Another version of the machine holds a half wheel of Racelette cheese. The cheese is secured onto a holding tray. The heating element is placed over the cheese and when the cheese melts it is scraped off with a knife onto a hot plate.

We have both machines and I prefer the half wheel machine, as the cheese tends to get slightly crispy on top giving it a smoky flavor. The disadvantage is that this machine is not inexpensive and is hard to find. The person preparing the cheese has to be dedicated to the preparation eliminating him/her from joining in the party. This type of machine is used in the mountains for large groups and during festivals and adds a lot of atmosphere to a party.
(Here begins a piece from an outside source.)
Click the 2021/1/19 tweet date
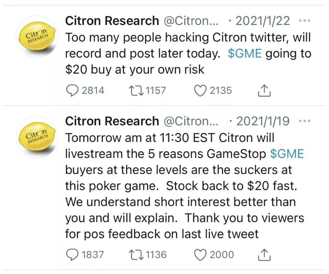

Boiled potatoes (Charlotte) and cornichons (French pickles) always accompany the cheese. A twist of a pepper mill is ground over the top. Small pickled onions and small pepperoncini peppers can also be served. I love the pepperoncini, which adds a little Italian twist to the dish. Covered cloth bags or baskets are specially made for holding and keep the potatoes warm. Dry white Swiss wines such as a Fendant or Lavaux (Epesses, St. Saphorin) is an excellent compliment to the cheese.

Most people tend to have this dish in the winter. It is perfect for an après ski dinner and we have had many evenings sitting around the table with a fire blazing after a day of skiing enjoying a Racelette dinner. But we have found it is a wonderful summer meal as well sitting out on the balcony enjoying the view of the mountains.

I always look forward to enjoying a dinner of Racelette. But be prepared to air out the room. When you’re enjoying this meal and savoring a glass of wine and good conversation, you don’t notice the aroma. Once the meal is over the smell of the cheese is overwhelming. Never-the- less, there is a block of Racelette in my refrigerator at all times during the winter.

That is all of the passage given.